Supporters of the 11th Annual Winter Ball held in December 2019 collectively raised more than $1.3 million to help support the clinical care, education and biomedical research missions of UMass Chan Medical School and UMass Memorial Medical Center. This is the fourth consecutive year that fundraising has exceeded $1 million.

The overall total for the 2019 event included nearly $650,000 in corporate sponsorships—the second highest amount in the event’s history—and pushed the 11-year fundraising total past $10.7 million. More than 300 supporters, including Worcester Mayor Joseph Petty, attended the gala held on Friday, Dec. 6, 2019, at Mechanics Hall.

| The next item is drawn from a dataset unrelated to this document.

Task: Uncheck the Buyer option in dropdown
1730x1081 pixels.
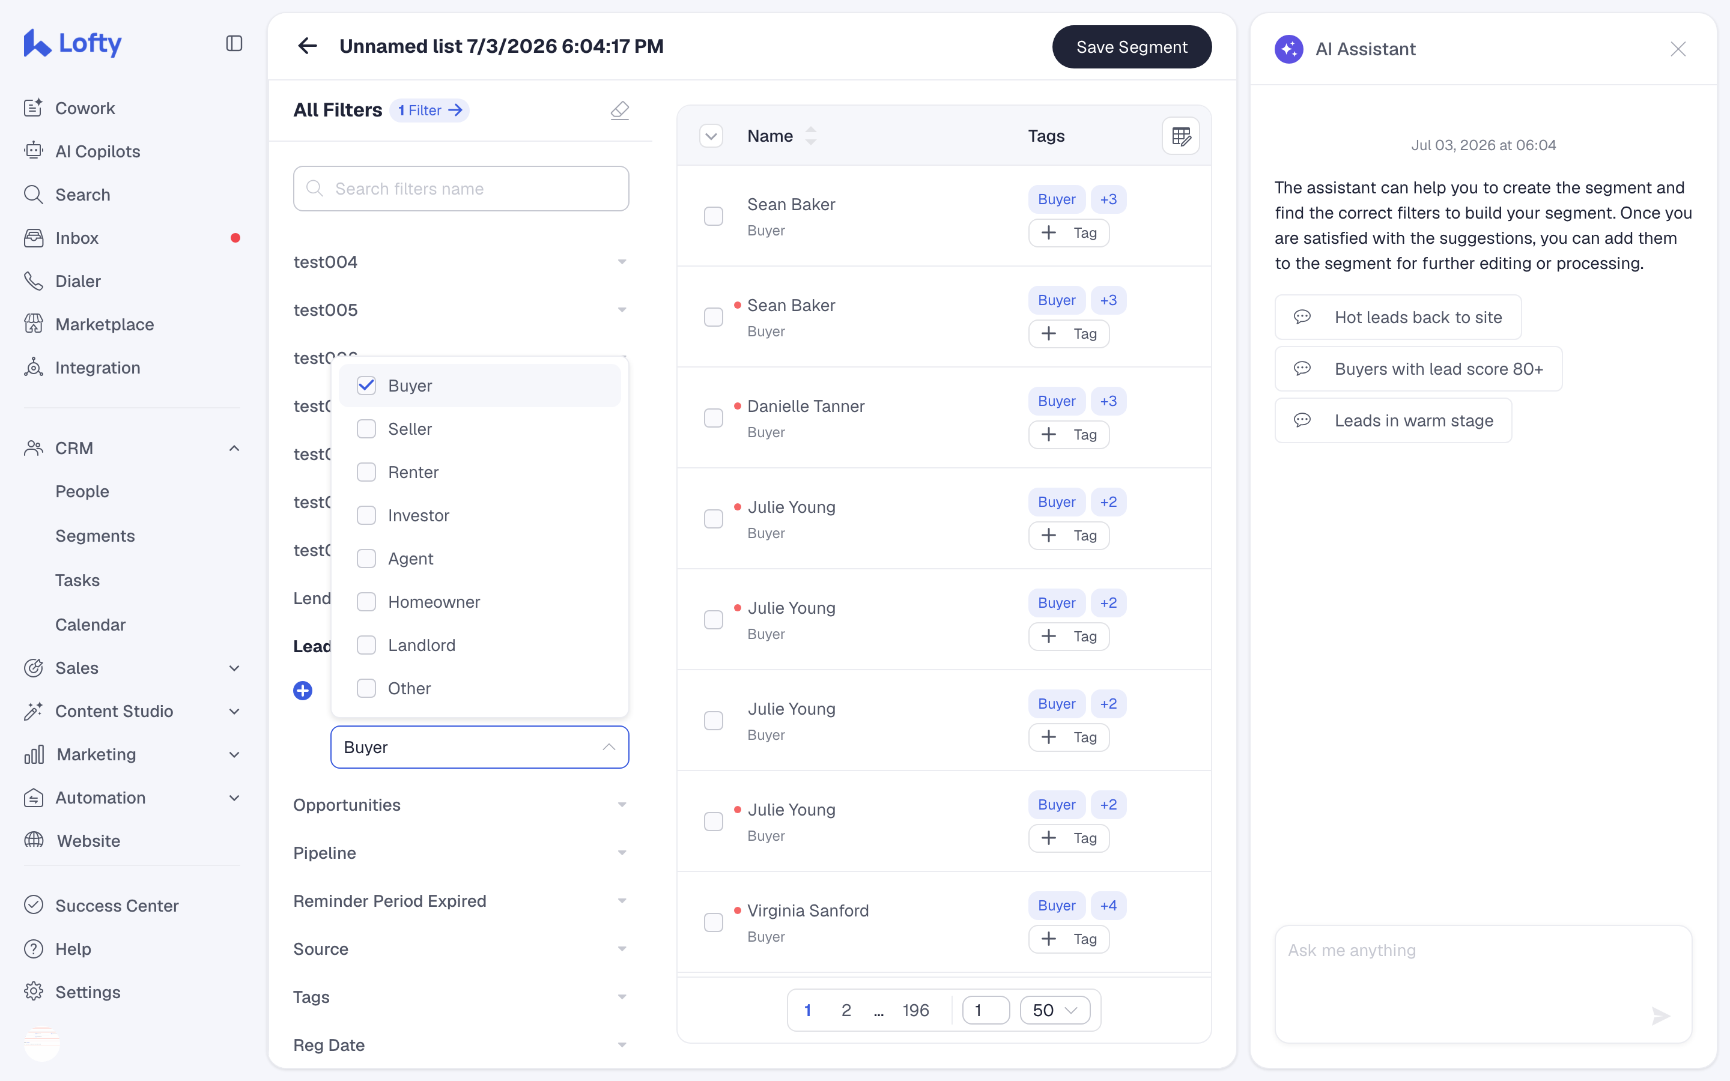Action: click(366, 385)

“On behalf of our institutions we would like to thank our sponsors, the planning committee, volunteers, the gala staff, and patrons for their support in making this event such a success. We are humbled by the continued generosity of this community,” said Michael F. Collins, MD, chancellor of UMass Chan Medical School, and Eric Dickson, MD, president and CEO of UMass Memorial Health Care, in a joint statement. “The tremendous effort behind this marvelous event helps to fund vital programs and research at our health sciences center that will improve the health and well-being of the people in our community, state and country.”

Leading the fundraising efforts as co-chairs for the 2019 event were business and community leaders Susan and Anthony Consigli, and Susan and Cliff Rucker. Funds are raised for the Winter Ball through corporate sponsorships, auctions, and ticket sales.

Each year, a program, center or other important project or initiative is selected as the beneficiary of the Fund-a-Need segment of the live auction; this year, pediatric cancer care and research was in the spotlight. Generous donors pledged nearly $290,000 to support the teams of UMass Memorial caregivers who are treating infants, children, adolescents and young adults with a wide range of cancers, and UMMS researchers who are investigating promising cures and treatments to save lives and make the effects of cancer therapies less toxic to patients.